Schreib den Text über die Verbundenheit der Kirchen mit jüdischen und muslimischen Menschen nach seinem letzten Satz weiter.

**TEXTABSCHNITT:**
□ □ □ □ □
Ich wünsche mir, dass wir uns als Kirchen in dieser Zeit, da Menschen den Holocaust leugnen, uns nicht trennen lassen von unseren jüdischen Schwestern und Brüdern. Ich bin überzeugt, dass es unserer Geschwisterliebe nichts nimmt, wenn wir uns aber auch Sorgen um die Verhältnismäßigkeit der Mittel im Nahen Osten machen. Ich wünsche mir Stimmen wie die Michel Friedmans, die das „Auge um Auge, Zahn um Zahn“ durchträumen. So wie vor 30 Jahren die Stimme Jitzak Rabins: „Wir sind allesamt Menschen, die ein Zuhause bauen wollen, die einen Baum pflanzen, lieben, Seite an Seite miteinander leben wollen – in Würde, mit Verständnis füreinander, als freie Menschen.“

Die Liebe Jesu gebietet es, dass wir für die jüdischen und muslimischen Menschen eintreten, wenn sie in unserem Land wegen ihres Glaubens um ihr Leben bangen müssen. Wir sind Kinder des einen Stammvaters Abraham. Lasst uns das nicht vergessen.
□ □ □ □ □
**DATENABSCHNITT:**
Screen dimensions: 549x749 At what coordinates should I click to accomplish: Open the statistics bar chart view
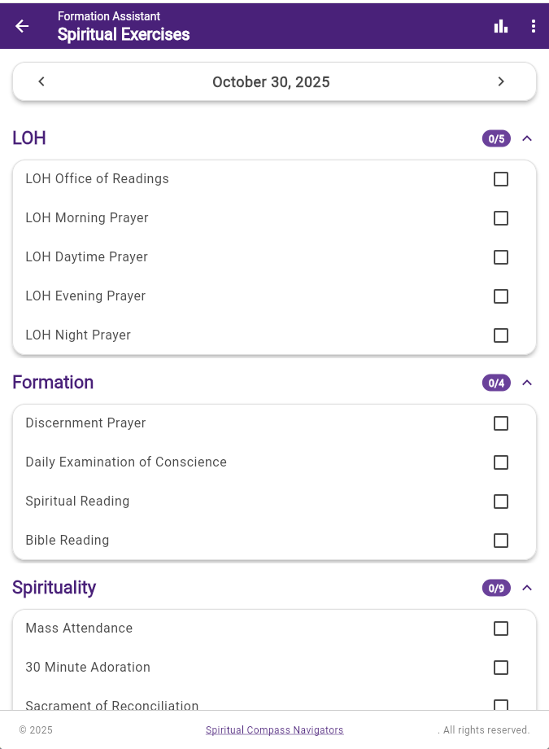501,25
□ □ □ □ □
**ERGEBNIS:**
Was uns betrifft in der Wandelzeit unserer Kirche: Ich glaube, wir erweisen uns einen befreienden Liebesdienst, wenn wir uns an diesem Wahltag und mit Blick auf die Zukunft unserer Kirche eingestehen und mutig sagen:

Wir können nicht mehr alles tun. Auch wenn die Erwartungen für die Zukunft sich an der guten alten Zeit festbeißen. Diese Erwartungen überfordern uns. Und sie tun nicht gut.

Wir verzichten auf ein Gemeindebild, in dem wir die Liebe eines Menschen zu Gott und seiner Gemeinde am sonntäglichen Gottesdienstbesuch messen. Wenn überhaupt, kommen noch 3% der Gemeindeglieder zum Gottesdienst, aber in unserem Denken ist diese Veranstaltung das Herz, die Mitte des Gemeindelebens. So gern ich Gottesdienst feiere, so gut mir das gemeinsame Singen, Beten und Hören tut: Die Mitte ist die Liebe. Zu mir. Zu dir. Zu denen, die mir fremd, vielleicht auch feind sind. Die Liebe zu Gott, dem großen Liebesstifter.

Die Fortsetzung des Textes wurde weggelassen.